The gentleman turned to his retinue and said calmly:  "Lash me these animals to their kennels!"

The mob vanished in an instant; and after them plunged the horsemen, laying about them with their whips and pitilessly riding down such as were witless enough to keep the road instead of taking to the bush.  The shrieks and supplications presently died away in the distance, and soon the horsemen began to straggle back.  Meantime the gentleman had been questioning us more closely, but had dug no particulars out of us.  We were lavish of recognition of the service he was doing us, but we revealed nothing more than that we were friendless strangers from a far country.  When the escort were all returned, the gentleman said to one of his servants:

"Bring the led-horses and mount these people."

"Yes, my lord."

We were placed toward the rear, among the servants.  We traveled pretty fast, and finally drew rein some time after dark at a roadside inn some ten or twelve miles from the scene of our troubles.  My lord went immediately to his room, after ordering his supper, and we saw no more of him.  At dawn in the morning we breakfasted and made ready to start.

My lord's chief attendant sauntered forward at that moment with indolent grace, and said:

"Ye have said ye should continue upon this road, which is our direction likewise; wherefore my lord, the earl Grip, hath given commandment that ye retain the horses and ride, and that certain of us ride with ye a twenty mile to a fair town that hight Cambenet, whenso ye shall be out of peril."

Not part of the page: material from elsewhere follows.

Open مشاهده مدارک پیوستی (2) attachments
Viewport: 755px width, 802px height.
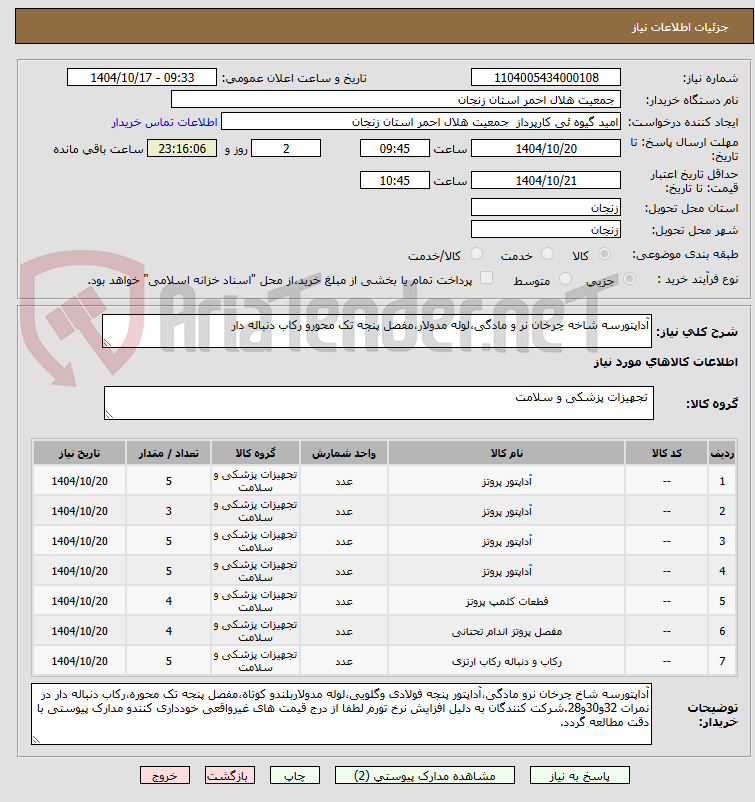point(425,776)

We could do nothing less than express our thanks and accept the offer.  We jogged along, six in the party, at a moderate and comfortable gait, and in conversation learned that my lord Grip was a very great personage in his own region, which lay a day's journey beyond Cambenet.  We loitered to such a degree that it was near the middle of the forenoon when we entered the market square of the town.  We dismounted, and left our thanks once more for my lord, and then approached a crowd assembled in the center of the square, to see what might be the object of interest.  It was the remnant of that old peregrinating band of slaves!  So they had been dragging their chains about, all this weary time.  That poor husband was gone, and also many others; and some few purchases had been added to the gang.  The king was not interested, and wanted to move along, but I was absorbed, and full of pity.  I could not take my eyes away from these worn and wasted wrecks of humanity. There they sat, grounded upon the ground, silent, uncomplaining, with bowed heads, a pathetic sight.  And by hideous contrast, a redundant orator was making a speech to another gathering not thirty steps away, in fulsome laudation of "our glorious British liberties!"

I was boiling.  I had forgotten I was a plebeian, I was remembering I was a man.  Cost what it might, I would mount that rostrum and—

Click! the king and I were handcuffed together!  Our companions, those servants, had done it; my lord Grip stood looking on.  The king burst out in a fury, and said:

"What meaneth this ill-mannered jest?"

My lord merely said to his head miscreant, coolly:

"Put up the slaves and sell them!"

Slaves!
 The word had a new sound—and how unspeakably awful!  The king lifted his manacles and brought them down with a deadly force; but my lord was out of the way when they arrived.  A dozen of the rascal's servants sprang forward, and in a moment we were helpless, with our hands bound behind us.  We so loudly and so earnestly proclaimed ourselves freemen, that we got the interested attention of that liberty-mouthing orator and his patriotic crowd, and they gathered about us and assumed a very determined attitude. The orator said:

"If, indeed, ye are freemen, ye have nought to fear—the God-given liberties of Britain are about ye for your shield and shelter! (Applause.)  Ye shall soon see. Bring forth your proofs."

"What proofs?"

"Proof that ye are freemen."

Ah—I remembered!  I came to myself; I said nothing.  But the king stormed out:

"Thou'rt insane, man.  It were better, and more in reason, that this thief and scoundrel here prove that we are
not
freemen."

You see, he knew his own laws just as other people so often know the laws; by words, not by effects.  They take a
meaning
, and get to be very vivid, when you come to apply them to yourself.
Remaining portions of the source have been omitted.